AWS uploading file into wrong bucket - python

I am using AWS Sagemaker and trying to upload a data folder into S3 from Sagemaker. I am trying to do is to upload my data into the s3_train_data directory (the directory exists in S3). However, it wouldn't upload it in that bucket, but in a default Bucket that has been created, and in turn creates a new folder directory with the S3_train_data variables.
code to input in directory
import os
import sagemaker
from sagemaker import get_execution_role
sagemaker_session = sagemaker.Session()
role = get_execution_role()
bucket = <bucket name>
prefix = <folders1/folders2>
key = <input>
s3_train_data = 's3://{}/{}/{}/'.format(bucket, prefix, key)
#path 'data' is the folder in the Jupyter Instance, contains all the training data
inputs = sagemaker_session.upload_data(path= 'data', key_prefix= s3_train_data)
Is the problem in the code or more in how I created the notebook?

You could look at the Sample notebooks, how to upload the data S3 bucket
There have many ways. I am just giving you hints to answer.
And you forgot create a boto3 session to access the S3 bucket
It is one of the ways to do it.
import os
import urllib.request
import boto3
def download(url):
filename = url.split("/")[-1]
if not os.path.exists(filename):
urllib.request.urlretrieve(url, filename)
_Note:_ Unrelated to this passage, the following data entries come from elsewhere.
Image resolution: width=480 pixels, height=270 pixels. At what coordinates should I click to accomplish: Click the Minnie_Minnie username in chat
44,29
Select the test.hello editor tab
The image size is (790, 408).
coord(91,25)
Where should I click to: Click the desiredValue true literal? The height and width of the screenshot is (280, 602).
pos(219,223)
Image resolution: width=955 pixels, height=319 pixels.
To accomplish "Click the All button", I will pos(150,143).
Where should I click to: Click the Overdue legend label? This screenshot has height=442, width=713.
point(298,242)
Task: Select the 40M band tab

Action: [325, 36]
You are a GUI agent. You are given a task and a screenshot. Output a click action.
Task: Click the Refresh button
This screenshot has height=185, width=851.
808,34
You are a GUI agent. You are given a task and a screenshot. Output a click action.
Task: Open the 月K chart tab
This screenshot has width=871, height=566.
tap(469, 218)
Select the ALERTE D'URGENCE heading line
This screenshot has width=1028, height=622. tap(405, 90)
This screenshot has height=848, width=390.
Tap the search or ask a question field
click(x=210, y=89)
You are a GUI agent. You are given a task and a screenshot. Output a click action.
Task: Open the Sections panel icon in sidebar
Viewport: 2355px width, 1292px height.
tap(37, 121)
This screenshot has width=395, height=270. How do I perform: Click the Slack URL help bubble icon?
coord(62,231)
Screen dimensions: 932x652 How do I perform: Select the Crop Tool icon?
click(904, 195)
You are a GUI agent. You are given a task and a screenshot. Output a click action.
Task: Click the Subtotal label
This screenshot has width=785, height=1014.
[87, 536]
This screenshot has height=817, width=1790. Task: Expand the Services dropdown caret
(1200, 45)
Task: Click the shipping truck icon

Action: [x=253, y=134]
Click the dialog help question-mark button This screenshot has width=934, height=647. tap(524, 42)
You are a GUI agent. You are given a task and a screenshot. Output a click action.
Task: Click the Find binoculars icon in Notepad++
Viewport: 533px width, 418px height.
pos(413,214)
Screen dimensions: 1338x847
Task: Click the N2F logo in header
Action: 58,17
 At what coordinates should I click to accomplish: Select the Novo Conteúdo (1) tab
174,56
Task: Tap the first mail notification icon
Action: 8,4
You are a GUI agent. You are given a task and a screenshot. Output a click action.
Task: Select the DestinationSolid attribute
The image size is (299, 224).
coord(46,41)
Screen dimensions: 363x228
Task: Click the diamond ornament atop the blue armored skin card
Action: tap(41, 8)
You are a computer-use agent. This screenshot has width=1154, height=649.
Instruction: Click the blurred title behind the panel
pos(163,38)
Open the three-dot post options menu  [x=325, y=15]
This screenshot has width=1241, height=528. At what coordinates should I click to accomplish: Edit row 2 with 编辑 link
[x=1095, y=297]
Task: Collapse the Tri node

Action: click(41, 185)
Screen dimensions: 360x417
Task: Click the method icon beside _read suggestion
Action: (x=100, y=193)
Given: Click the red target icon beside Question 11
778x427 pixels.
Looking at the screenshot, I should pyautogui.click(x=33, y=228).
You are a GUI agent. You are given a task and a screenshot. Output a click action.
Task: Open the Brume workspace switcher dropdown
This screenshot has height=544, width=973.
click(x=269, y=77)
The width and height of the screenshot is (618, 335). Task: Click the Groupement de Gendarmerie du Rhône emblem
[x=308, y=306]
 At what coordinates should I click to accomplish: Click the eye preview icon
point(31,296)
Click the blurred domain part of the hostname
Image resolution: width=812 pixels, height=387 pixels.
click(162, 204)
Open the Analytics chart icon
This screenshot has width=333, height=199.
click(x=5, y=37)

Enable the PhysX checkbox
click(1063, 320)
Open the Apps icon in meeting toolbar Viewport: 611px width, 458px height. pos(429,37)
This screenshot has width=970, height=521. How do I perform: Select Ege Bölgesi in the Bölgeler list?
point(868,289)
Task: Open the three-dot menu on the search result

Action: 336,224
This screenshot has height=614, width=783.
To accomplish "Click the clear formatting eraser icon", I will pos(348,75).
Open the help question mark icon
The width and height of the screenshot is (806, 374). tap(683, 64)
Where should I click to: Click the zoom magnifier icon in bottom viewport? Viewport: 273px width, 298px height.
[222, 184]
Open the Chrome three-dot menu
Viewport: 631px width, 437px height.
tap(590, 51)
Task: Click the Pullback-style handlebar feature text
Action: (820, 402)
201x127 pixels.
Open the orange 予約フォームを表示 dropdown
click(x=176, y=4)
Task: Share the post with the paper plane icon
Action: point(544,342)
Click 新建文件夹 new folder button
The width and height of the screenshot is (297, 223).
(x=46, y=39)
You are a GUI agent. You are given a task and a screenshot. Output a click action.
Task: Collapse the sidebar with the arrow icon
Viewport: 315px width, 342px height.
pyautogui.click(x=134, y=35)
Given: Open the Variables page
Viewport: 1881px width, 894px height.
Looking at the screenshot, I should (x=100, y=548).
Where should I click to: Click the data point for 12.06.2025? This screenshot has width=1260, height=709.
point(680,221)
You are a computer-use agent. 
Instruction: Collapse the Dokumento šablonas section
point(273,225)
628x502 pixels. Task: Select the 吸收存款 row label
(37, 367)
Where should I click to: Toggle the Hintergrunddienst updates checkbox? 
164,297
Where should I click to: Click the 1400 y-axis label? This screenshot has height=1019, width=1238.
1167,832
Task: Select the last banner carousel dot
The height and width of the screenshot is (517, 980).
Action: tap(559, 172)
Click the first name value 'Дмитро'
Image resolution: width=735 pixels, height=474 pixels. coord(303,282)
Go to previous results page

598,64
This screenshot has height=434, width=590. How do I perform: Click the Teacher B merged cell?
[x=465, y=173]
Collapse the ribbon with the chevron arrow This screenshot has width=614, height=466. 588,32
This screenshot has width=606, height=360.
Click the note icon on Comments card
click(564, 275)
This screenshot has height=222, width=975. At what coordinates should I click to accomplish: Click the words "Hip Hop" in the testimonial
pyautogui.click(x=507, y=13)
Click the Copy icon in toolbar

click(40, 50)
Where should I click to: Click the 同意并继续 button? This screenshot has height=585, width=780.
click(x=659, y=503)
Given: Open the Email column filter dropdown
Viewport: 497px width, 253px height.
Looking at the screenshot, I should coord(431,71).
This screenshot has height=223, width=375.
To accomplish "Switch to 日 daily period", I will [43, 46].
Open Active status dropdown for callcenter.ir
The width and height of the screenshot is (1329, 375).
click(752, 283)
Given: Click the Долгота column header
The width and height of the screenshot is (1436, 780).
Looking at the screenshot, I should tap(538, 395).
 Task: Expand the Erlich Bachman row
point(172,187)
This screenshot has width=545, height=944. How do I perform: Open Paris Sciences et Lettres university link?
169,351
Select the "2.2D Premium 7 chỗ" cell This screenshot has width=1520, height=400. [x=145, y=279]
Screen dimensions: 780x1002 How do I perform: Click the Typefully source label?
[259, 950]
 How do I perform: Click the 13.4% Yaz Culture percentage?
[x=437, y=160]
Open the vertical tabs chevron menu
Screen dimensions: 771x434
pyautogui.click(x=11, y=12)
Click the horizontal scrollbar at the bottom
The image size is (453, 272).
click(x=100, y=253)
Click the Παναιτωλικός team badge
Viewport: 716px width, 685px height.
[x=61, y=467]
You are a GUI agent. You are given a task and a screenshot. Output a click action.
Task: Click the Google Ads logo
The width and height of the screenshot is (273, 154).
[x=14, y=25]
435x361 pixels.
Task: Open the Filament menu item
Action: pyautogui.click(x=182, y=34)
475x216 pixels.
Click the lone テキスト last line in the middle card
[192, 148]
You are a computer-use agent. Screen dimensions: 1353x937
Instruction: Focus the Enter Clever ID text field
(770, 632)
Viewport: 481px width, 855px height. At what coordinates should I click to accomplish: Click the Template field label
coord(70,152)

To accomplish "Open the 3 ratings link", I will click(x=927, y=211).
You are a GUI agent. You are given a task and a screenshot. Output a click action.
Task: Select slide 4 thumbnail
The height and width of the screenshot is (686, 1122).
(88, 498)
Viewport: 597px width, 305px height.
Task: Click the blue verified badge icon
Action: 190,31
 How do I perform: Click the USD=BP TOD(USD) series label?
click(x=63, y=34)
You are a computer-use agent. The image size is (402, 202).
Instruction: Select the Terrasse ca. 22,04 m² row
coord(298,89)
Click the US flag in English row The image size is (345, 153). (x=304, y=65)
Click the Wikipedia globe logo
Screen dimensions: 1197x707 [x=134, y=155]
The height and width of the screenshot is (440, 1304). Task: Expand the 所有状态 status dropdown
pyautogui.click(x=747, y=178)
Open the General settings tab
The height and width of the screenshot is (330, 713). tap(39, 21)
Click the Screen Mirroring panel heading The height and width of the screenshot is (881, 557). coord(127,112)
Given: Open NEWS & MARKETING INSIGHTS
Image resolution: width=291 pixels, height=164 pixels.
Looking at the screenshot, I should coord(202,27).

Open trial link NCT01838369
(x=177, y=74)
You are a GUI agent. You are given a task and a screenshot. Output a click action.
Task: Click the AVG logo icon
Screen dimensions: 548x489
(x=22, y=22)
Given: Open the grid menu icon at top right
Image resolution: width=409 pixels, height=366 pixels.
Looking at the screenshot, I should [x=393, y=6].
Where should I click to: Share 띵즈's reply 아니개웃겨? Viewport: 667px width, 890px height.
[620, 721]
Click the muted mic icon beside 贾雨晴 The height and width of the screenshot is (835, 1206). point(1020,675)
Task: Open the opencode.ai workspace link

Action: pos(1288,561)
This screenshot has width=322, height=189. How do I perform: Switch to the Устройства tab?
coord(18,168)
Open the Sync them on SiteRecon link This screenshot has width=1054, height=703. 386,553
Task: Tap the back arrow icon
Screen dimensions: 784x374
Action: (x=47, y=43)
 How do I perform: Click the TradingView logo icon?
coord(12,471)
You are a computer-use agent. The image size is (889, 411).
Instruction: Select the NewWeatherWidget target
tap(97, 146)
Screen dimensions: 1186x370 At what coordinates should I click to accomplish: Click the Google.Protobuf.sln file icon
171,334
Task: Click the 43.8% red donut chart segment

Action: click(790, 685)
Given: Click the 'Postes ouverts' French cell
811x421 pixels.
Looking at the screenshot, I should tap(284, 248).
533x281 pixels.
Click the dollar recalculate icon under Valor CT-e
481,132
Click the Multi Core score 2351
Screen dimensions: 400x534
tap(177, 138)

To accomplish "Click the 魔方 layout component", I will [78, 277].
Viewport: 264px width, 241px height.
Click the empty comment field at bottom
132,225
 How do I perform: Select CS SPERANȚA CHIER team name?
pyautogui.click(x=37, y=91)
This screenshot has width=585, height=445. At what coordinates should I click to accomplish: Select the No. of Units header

def upload_to_s3(channel, file):
s3 = boto3.resource('s3')
data = open(file, "rb")
key = channel + '/' + file
s3.Bucket(bucket).put_object(Key=key, Body=data)
# caltech-256
download('http://data.mxnet.io/data/caltech-256/caltech-256-60-train.rec')
upload_to_s3('train', 'caltech-256-60-train.rec')
download('http://data.mxnet.io/data/caltech-256/caltech-256-60-val.rec')
upload_to_s3('validation', 'caltech-256-60-val.rec')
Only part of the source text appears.